- Goal of the exercise
Extract the lines in the data below from the first line of the data through the line containing "pos(359,1141)", both included, and repeat them exactly.

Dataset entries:

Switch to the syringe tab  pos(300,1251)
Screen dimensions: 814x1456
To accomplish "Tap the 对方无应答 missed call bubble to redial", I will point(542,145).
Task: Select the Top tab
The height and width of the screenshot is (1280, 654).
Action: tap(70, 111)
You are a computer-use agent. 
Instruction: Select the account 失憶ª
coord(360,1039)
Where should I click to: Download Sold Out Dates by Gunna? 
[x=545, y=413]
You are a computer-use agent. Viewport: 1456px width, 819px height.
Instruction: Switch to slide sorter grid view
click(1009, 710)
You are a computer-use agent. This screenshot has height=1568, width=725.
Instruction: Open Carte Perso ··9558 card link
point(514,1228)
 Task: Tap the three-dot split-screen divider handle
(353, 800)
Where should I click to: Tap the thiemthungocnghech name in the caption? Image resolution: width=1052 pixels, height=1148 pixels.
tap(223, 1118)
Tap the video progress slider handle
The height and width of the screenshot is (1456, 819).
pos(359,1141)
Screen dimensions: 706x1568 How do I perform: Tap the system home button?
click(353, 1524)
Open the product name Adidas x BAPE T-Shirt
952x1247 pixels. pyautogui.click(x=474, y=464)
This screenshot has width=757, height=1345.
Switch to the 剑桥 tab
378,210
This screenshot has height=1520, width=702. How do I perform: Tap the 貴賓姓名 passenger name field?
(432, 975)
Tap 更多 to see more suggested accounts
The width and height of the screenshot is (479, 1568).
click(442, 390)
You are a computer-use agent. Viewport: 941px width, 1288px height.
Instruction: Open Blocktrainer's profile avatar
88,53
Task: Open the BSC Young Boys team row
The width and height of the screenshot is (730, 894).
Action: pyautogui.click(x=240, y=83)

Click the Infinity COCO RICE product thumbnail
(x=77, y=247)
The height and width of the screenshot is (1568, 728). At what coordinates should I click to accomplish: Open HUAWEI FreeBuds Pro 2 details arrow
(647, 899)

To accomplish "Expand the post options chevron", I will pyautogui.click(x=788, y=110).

- Task answer
Switch to the syringe tab  pos(300,1251)
Screen dimensions: 814x1456
To accomplish "Tap the 对方无应答 missed call bubble to redial", I will point(542,145).
Task: Select the Top tab
The height and width of the screenshot is (1280, 654).
Action: tap(70, 111)
You are a computer-use agent. 
Instruction: Select the account 失憶ª
coord(360,1039)
Where should I click to: Download Sold Out Dates by Gunna? 
[x=545, y=413]
You are a computer-use agent. Viewport: 1456px width, 819px height.
Instruction: Switch to slide sorter grid view
click(1009, 710)
You are a computer-use agent. This screenshot has height=1568, width=725.
Instruction: Open Carte Perso ··9558 card link
point(514,1228)
 Task: Tap the three-dot split-screen divider handle
(353, 800)
Where should I click to: Tap the thiemthungocnghech name in the caption? Image resolution: width=1052 pixels, height=1148 pixels.
tap(223, 1118)
Tap the video progress slider handle
The height and width of the screenshot is (1456, 819).
pos(359,1141)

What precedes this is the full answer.